** Recorded data follows **
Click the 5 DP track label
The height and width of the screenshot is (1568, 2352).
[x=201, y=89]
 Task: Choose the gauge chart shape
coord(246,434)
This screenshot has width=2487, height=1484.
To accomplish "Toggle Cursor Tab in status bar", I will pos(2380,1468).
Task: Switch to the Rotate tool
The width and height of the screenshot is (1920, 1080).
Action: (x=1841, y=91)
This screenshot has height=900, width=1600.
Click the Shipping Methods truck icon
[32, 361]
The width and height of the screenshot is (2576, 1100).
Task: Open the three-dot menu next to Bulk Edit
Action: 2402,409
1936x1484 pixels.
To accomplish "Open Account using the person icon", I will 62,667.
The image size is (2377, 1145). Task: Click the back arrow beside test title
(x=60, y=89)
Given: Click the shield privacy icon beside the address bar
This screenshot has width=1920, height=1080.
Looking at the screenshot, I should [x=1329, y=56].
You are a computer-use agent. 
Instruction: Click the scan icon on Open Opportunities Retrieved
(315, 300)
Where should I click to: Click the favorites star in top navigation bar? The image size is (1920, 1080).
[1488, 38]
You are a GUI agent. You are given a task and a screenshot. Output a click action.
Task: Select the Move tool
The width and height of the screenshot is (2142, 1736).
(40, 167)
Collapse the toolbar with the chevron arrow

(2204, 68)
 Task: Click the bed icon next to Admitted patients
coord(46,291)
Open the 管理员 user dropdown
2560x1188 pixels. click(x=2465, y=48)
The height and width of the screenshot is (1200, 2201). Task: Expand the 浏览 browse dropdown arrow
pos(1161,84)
** End of Recorded data **
> **The task**: Transcribe each of the records verbatim.

> **Response area**:
Click the 5 DP track label
The height and width of the screenshot is (1568, 2352).
[x=201, y=89]
 Task: Choose the gauge chart shape
coord(246,434)
This screenshot has width=2487, height=1484.
To accomplish "Toggle Cursor Tab in status bar", I will pos(2380,1468).
Task: Switch to the Rotate tool
The width and height of the screenshot is (1920, 1080).
Action: (x=1841, y=91)
This screenshot has height=900, width=1600.
Click the Shipping Methods truck icon
[32, 361]
The width and height of the screenshot is (2576, 1100).
Task: Open the three-dot menu next to Bulk Edit
Action: 2402,409
1936x1484 pixels.
To accomplish "Open Account using the person icon", I will 62,667.
The image size is (2377, 1145). Task: Click the back arrow beside test title
(x=60, y=89)
Given: Click the shield privacy icon beside the address bar
This screenshot has width=1920, height=1080.
Looking at the screenshot, I should [x=1329, y=56].
You are a computer-use agent. 
Instruction: Click the scan icon on Open Opportunities Retrieved
(315, 300)
Where should I click to: Click the favorites star in top navigation bar? The image size is (1920, 1080).
[1488, 38]
You are a GUI agent. You are given a task and a screenshot. Output a click action.
Task: Select the Move tool
The width and height of the screenshot is (2142, 1736).
(40, 167)
Collapse the toolbar with the chevron arrow

(2204, 68)
 Task: Click the bed icon next to Admitted patients
coord(46,291)
Open the 管理员 user dropdown
2560x1188 pixels. click(x=2465, y=48)
The height and width of the screenshot is (1200, 2201). Task: Expand the 浏览 browse dropdown arrow
pos(1161,84)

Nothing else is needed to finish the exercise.